TEXTE FOURNI |
»»

Liu Xiaobo, dissident chinois : le prix de la liberté et le prix Nobel de la Paix

par Daniel Salvatore Schiffer
vendredi 8 octobre 2010

Que Liu Xiaobo, dissident chinois âgé de 54 ans, se soit vu décerner, ce 8 octobre 2010, le prix Nobel de la paix, voilà qui ne pourra que réjouir au plus haut point les quelques intellectuels, dont ma modeste personne, qui l’ont toujours soutenu, y compris dans ces mêmes pages, depuis son arrestation, le 25 décembre 2009, à Pékin, par les autorités politiques de son pays, l’un des derniers bastions de la dictature communiste, quoique celle-ci se voit également teintée, aujourd’hui, des pires dérives du capitalisme sauvage et autre mercantilisme boursier.
 
 Ce souhait d’attribuer le prix Nobel de la paix à Liu Xiaobo, condamné à 11 ans de prison pour « incitation à la subversion au pouvoir d’Etat », venait par ailleurs d’être émis très opportunément, ces jours derniers, par un autre intellectuel chinois de tout premier plan, le philosophe Xu Youyu, lequel, membre de l’Académie des Sciences Sociales de Pékin, prenait bien évidemment là, en s’opposant ainsi publiquement au régime en place, d’énormes risques.

««

MATÉRIEL FOURNI |
»»

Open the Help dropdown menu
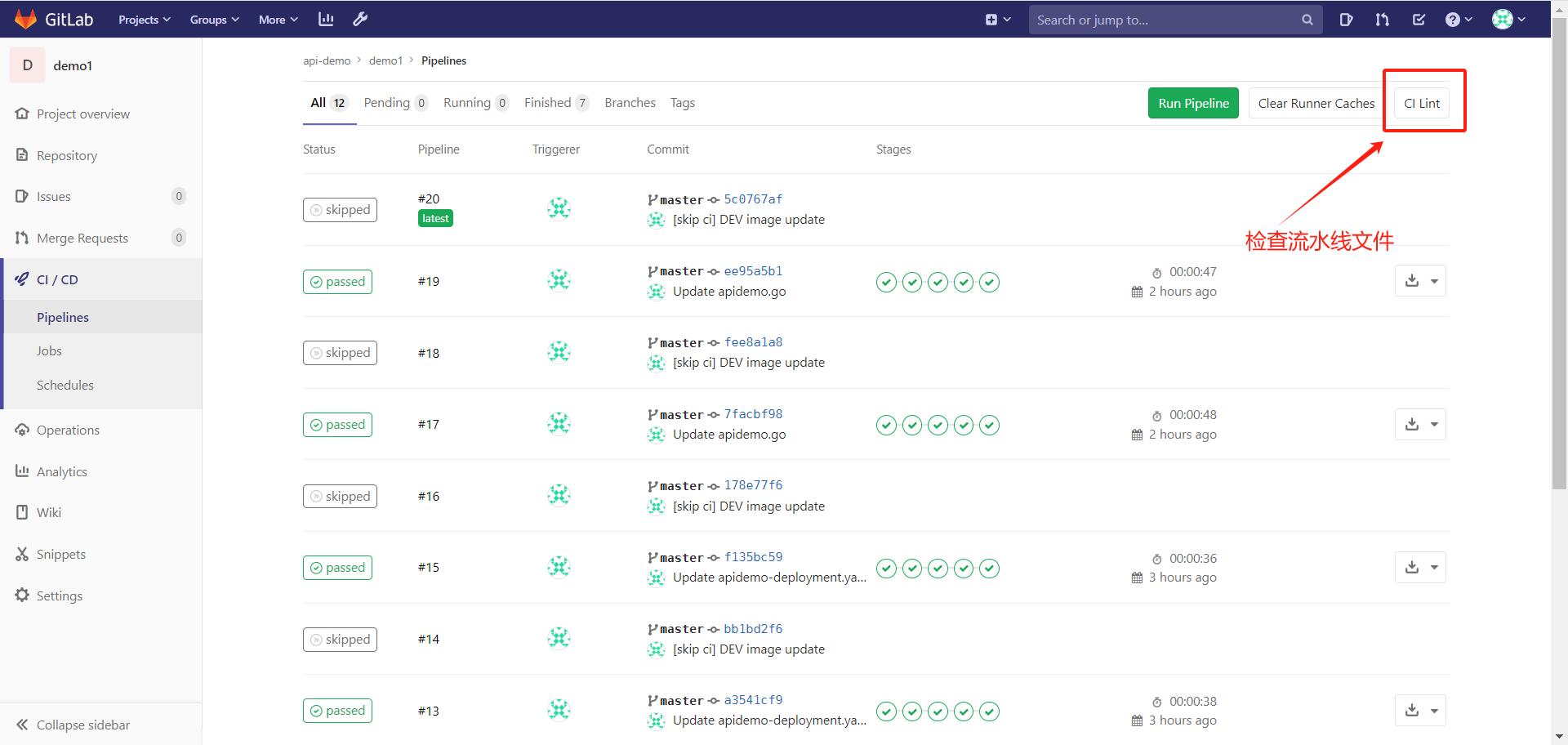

««
»»

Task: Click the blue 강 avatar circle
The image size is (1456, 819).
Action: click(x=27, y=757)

««

LISTE DES TÂCHES |
A. Extrayez de l'article sur le prix Nobel de la paix de Liu Xiaobo le passage qui débute par « Que Liu Xiaobo, dissident » et se poursuit jusqu'à « autre mercantilisme boursier. ».
B. Rédigez la suite de l'article consacré au prix Nobel de la paix décerné à Liu Xiaobo, à partir de sa dernière phrase.

RÉSULTATS PAR TÂCHE |
A.
Que Liu Xiaobo, dissident chinois âgé de 54 ans, se soit vu décerner, ce 8 octobre 2010, le prix Nobel de la paix, voilà qui ne pourra que réjouir au plus haut point les quelques intellectuels, dont ma modeste personne, qui l’ont toujours soutenu, y compris dans ces mêmes pages, depuis son arrestation, le 25 décembre 2009, à Pékin, par les autorités politiques de son pays, l’un des derniers bastions de la dictature communiste, quoique celle-ci se voit également teintée, aujourd’hui, des pires dérives du capitalisme sauvage et autre mercantilisme boursier.

B.
 
 D’autant que cette longue et dure période d’emprisonnement à laquelle a été condamné Liu Xiaobo s’avère, depuis 1997, date de l’instauration de cet odieux chef d’accusation, la peine la plus sévère qui ait jamais été administrée à un dissident de ce pays. Phelim Kine, responsable, pour l’Asie, de Human Rights Watch, l’un des organismes politico-humanitaires les plus crédibles, avec Amnesty International, ne s’y était d’ailleurs pas trompé : cette très lourde peine sonne comme « un avertissement explicite du Gouvernement aux intellectuels chinois, aux militants de la société civile et aux défenseurs des droits de l’homme » avait-il très judicieusement déclaré, heurté tout comme nous par cette ignoble et vile inculpation, au lendemain de ce terrible verdict.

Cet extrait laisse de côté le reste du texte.